Secara fundamental, dorongan ini didorong oleh dua faktor utama: kehilangan kepercayaan dan konservasi modal. Ketika pasar crash, kepercayaan terhadap prospek laba perusahaan, stabilitas perbankan, dan efektivitas kebijakan pemerintah luntur. Emas menjadi pilihan default karena ia berfungsi sebagai asuransi de facto terhadap kehancuran nilai aset. Ini menciptakan sebuah Dilema Safe Haven di mana lonjakan permintaan emas—yang sering kali mendorong harganya naik secara tajam—terjadi justru pada saat kondisi ekonomi global sedang memburuk. Misalnya, pada kuartal kedua tahun 2020, ketika Produk Domestik Bruto (PDB) Amerika Serikat anjlok hampir 9.5%, harga emas global (XAU/USD) justru mencapai puncaknya, menembus 2.000 USD per troy ounce untuk pertama kalinya.

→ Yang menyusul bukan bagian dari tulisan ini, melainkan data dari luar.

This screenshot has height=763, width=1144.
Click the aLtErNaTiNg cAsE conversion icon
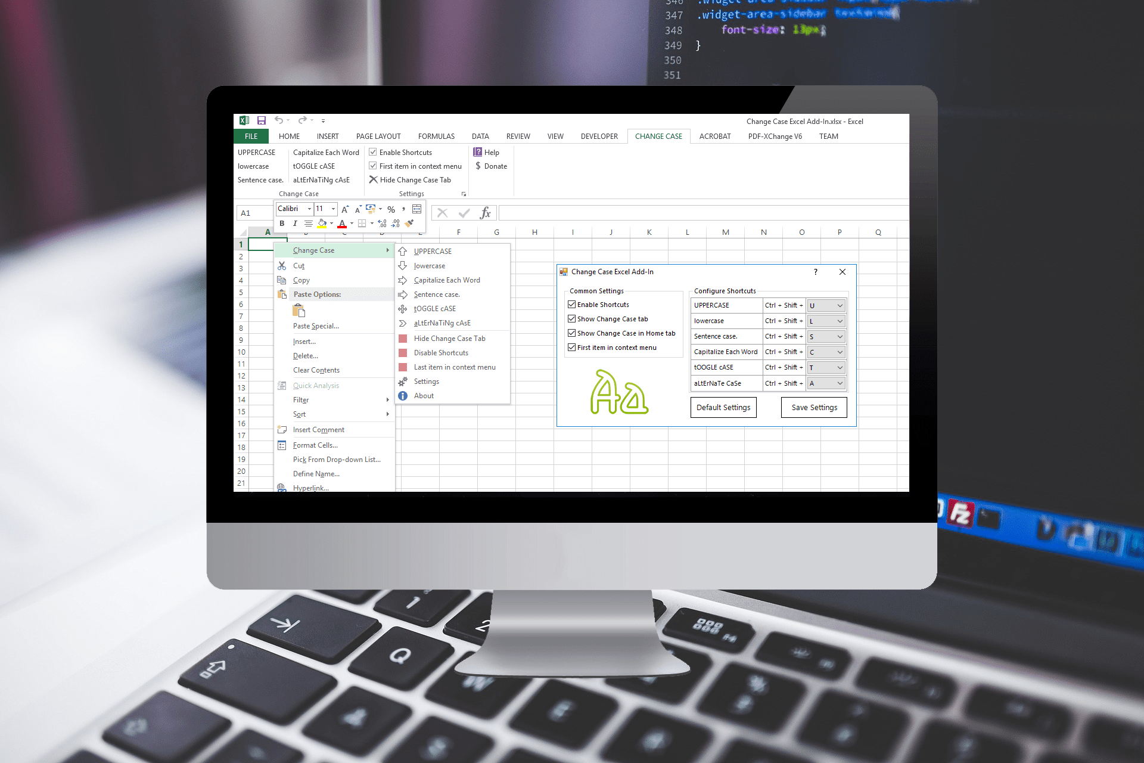(x=403, y=322)
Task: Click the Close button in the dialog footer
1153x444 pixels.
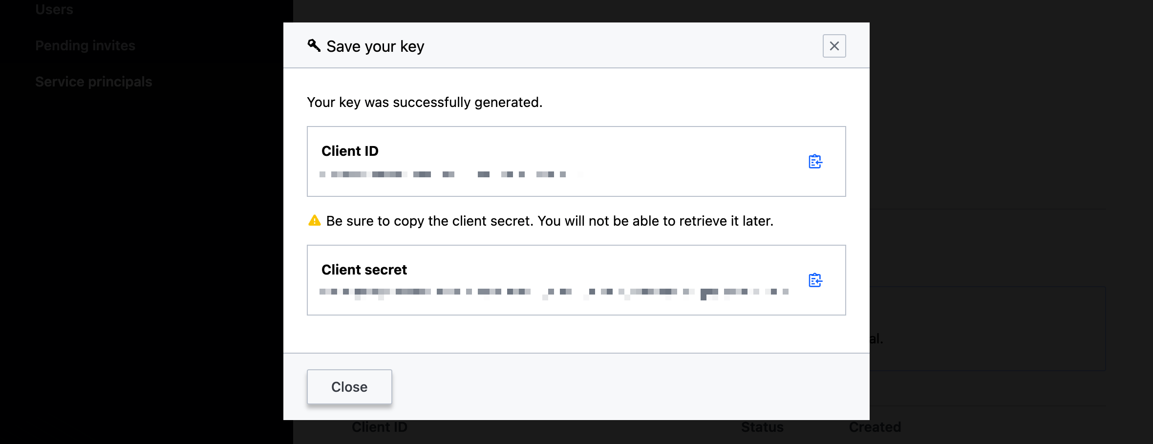Action: [x=349, y=387]
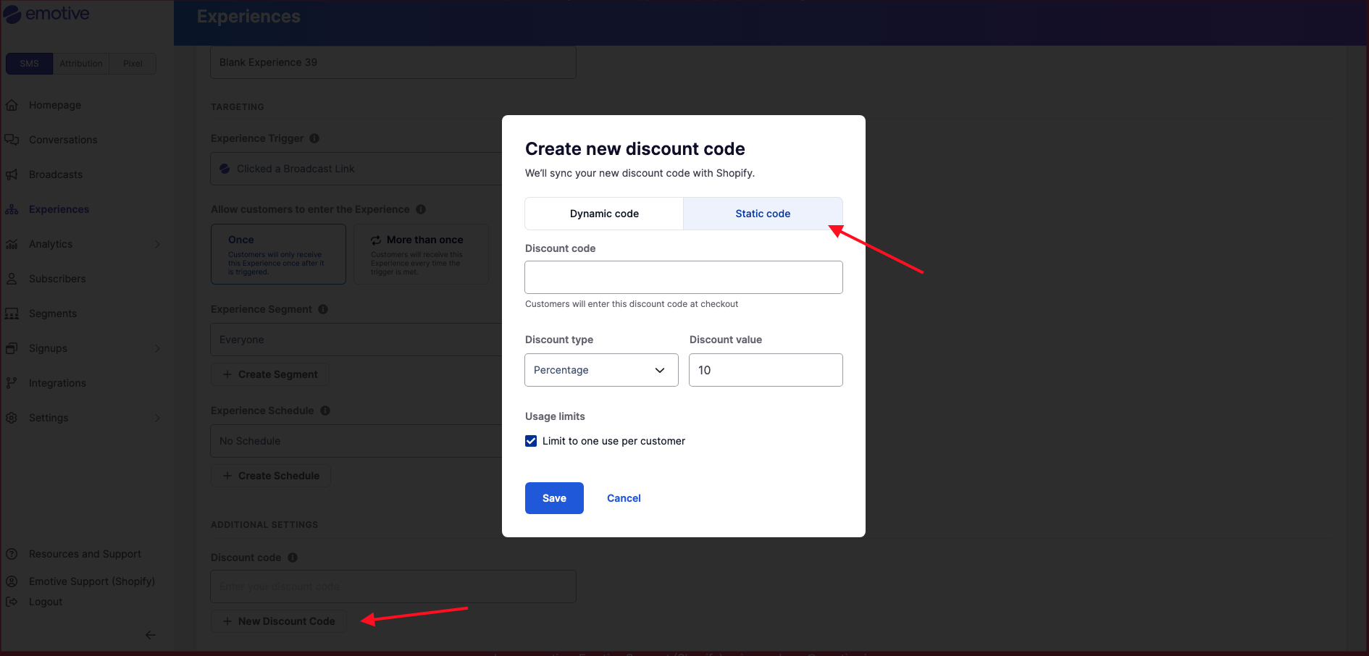Screen dimensions: 1369x656
Task: Click the Integrations branch icon
Action: click(x=12, y=383)
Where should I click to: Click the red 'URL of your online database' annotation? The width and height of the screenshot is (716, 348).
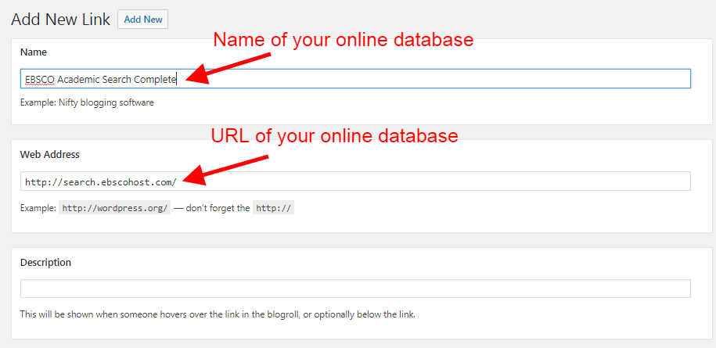coord(334,135)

Bagi investor, tantangan utamanya adalah apakah mereka seharusnya memegang aset yang tidak menghasilkan bunga atau dividen (non-yielding asset) selama masa tenang, hanya untuk bersiap menghadapi gejolak pasar. Ini adalah inti dari Dilema Safe Haven. Namun, ketika alarm bahaya berbunyi—seperti data inflasi yang dirilis oleh Badan Statistik Nasional pada Jumat, 15 November 2024, yang menunjukkan angka inflasi inti melampaui 7%—para investor cenderung mengesampingkan kekhawatiran tentang biaya peluang (opportunity cost) dan berfokus pada pelestarian daya beli. Emas, dalam konteks krisis, terbukti mampu mempertahankan nilainya, menjadikannya pilihan utama bagi mereka yang takut kehilangan kekayaan mereka dalam semalam.
Fenomena ini menunjukkan bahwa pasar finansial tidak selalu bergerak berdasarkan logika murni, melainkan sangat dipengaruhi oleh psikologi massal. Kekuatan ketakutan, bukan hanya analisis rasional, yang menjadi motor penggerak utama di balik keputusan untuk memborong emas dalam jumlah besar saat pasar sedang berada di titik terendah. Dengan mempertimbangkan peran uniknya sebagai penjaga kekayaan di tengah krisis, emas akan terus memegang peranan kunci sebagai safe haven terfavorit.